Casistica delle partecipazioni improvvisate a concerti:
1) "Ma sì, andiamo a vedere i Mortiferum Tremens Immortalium... Ho letto che suonano qua vicino e hanno preso voti fantastici su tutte le webzine del globo terracqueo. Spaccano sicuro! Non ho mai sentito un loro pezzo, ma vedrete che spaccano." Risultato: concerto di merda.
2) "Clarenzio (il mio amico che ascolta un sacco di band post-depressive death superfighe) mi ha consigliato di andare a sentire i Far From Earth Down to Ground alla Locanda del Mulo Impennato. Clarenzio sa quel che dice, sono sicuramente bravissimi. Non ho mai sentito un loro pezzo, ma vedrete che sono bravissimi." Risultato: concerto nefando.
3) "Mia zia Adalgisa doveva andare a vedere gli Iron Maiden con il club di canasta, ma alla fine non ci va più. Brunella, una sua amica, si è slogata tre vertebre facendo headbanging all'ultimo live degli Ensiferum. Mia zia adesso ha tre biglietti che non usa e li vende a metà prezzo. Io i Maiden li ho visti sedici volte negli anni '80 e stop; i loro ultimi dischi non mi piacciono, ma a metà prezzo secondo me ci dobbiamo andare, poi pare che siano ancora in forma. Dai, andiamo." Risultato: concerto putrido.
4) "Oh vez, stasera Devin Townsend suona a Cervia. 25 euro.
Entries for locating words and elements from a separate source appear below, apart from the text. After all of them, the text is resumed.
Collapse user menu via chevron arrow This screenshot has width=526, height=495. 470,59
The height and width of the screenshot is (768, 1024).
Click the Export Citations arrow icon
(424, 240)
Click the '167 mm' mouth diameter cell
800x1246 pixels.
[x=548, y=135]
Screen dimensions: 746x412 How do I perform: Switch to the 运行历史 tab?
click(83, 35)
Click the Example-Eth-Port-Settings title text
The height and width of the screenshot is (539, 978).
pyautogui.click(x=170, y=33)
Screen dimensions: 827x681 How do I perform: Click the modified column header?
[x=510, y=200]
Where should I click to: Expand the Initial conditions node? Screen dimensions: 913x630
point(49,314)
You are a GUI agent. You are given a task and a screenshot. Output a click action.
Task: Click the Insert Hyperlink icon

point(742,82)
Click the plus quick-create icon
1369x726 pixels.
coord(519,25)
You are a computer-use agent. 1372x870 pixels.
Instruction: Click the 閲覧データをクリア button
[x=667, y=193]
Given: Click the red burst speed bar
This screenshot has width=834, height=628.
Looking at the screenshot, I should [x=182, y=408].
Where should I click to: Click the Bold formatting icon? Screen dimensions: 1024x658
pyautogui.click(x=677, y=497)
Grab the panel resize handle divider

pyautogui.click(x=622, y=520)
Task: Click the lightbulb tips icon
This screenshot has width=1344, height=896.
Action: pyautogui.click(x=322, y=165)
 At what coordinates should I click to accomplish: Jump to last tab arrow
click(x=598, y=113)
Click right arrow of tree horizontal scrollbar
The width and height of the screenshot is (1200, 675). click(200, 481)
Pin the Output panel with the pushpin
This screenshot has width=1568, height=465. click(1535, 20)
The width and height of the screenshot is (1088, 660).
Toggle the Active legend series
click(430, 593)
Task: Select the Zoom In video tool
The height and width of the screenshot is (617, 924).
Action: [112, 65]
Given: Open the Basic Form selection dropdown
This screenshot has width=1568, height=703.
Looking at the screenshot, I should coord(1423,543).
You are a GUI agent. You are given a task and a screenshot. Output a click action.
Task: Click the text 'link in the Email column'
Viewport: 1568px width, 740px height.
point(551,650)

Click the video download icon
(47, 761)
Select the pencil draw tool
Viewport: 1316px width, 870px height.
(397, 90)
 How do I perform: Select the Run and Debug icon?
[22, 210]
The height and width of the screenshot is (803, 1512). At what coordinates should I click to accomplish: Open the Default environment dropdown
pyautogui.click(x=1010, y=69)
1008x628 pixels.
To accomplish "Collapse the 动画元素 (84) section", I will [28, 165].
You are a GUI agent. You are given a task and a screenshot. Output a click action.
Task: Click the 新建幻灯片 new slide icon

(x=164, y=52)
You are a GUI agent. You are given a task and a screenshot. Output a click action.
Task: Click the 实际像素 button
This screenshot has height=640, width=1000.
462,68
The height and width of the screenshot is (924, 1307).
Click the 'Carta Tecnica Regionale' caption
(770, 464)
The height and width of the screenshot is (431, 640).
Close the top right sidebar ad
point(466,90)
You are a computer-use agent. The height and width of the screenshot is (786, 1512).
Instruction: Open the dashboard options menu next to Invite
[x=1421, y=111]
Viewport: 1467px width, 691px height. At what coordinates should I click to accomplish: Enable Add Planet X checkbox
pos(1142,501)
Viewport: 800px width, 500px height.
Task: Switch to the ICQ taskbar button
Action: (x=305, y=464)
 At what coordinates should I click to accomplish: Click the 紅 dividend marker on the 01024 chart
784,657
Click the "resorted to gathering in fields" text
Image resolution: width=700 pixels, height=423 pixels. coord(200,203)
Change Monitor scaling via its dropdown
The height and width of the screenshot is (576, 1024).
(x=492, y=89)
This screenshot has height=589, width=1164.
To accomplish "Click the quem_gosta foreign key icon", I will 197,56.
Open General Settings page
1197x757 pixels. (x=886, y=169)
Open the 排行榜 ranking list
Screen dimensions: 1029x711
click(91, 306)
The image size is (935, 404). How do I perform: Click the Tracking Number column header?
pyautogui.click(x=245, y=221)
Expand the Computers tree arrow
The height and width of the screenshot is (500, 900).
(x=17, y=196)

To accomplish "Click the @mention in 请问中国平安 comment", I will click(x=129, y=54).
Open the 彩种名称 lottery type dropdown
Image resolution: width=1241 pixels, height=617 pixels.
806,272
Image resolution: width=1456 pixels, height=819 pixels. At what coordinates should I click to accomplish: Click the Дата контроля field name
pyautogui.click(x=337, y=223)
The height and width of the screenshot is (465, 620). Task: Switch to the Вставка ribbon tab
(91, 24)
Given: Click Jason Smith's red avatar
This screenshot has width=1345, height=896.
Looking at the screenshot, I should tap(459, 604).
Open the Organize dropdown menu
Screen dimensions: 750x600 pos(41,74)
Non ci sarà un cane. Sono tutti a Riccione a fare i tamarri estivi. Ce la godiamo. Band carica, birra a silos e piadina crudo e scquacquerone a seguire. Non fare il patacca." Risultato: reportage del concerto del Devin Townsend Project (con piadina crudo e squacquerone a seguire).

VENERDÌ 17: METALLO PELATO IN RIVIERA
Afosa serata estiva romagnola. È venerdì, inizia il weekend. Io e mio cugino -da veri fan della tipica serata da weekend estivo riminese- siamo in arrivo a Pinarella, amabile località dimenticata da tutto e da tutti a metà strada tra Cesenatico e Milano Marittima. Pinarella è l'unico posto al mondo in cui gli stupratori hanno paura di essere stuprati. Arriviamo presto e ne approfittiamo per una sosta al bar fuori dal locale. Sono le 21 e poco e l'apertura porte è prevista per le 21.30 e molto. Il bar è strapieno, di famiglie in abbuffamento e di gruppi di tipiche fighettine undicenni da entroterra romagnolo ("zao, sciono Sciamantha!"). Di metallari ce ne saranno una trentina, noi più o meno compresi. All'interno della macrocategoria metallica -com'è giusto aspettarsi da un concerto di quello psicopatico sonoro di Devin Townsend- individuiamo almeno dodici sottocategorie differenti (il nostro premio va al tizio con la t-shirt dei Russian Circles): si spazia dal simil sfattone che è stato portato al concerto al guinzaglio dal suo cane, al cavernicolo con la maglia dei Megadeth davanti e degli Slayer dietro. Dopo aver passato una mezzoretta buona a fissare Sciamantha, finalmente entriamo nel locale, che nel frattempo ha aperto i metallici battenti. Ancora non s'inizia e noi ne approfittiamo per trangugiare un‘altra birra e per martellare di foto i nostri amici e amiche che nel mentre si stanno preparando per andare al Peter Pan e/o alla Villa delle Rose.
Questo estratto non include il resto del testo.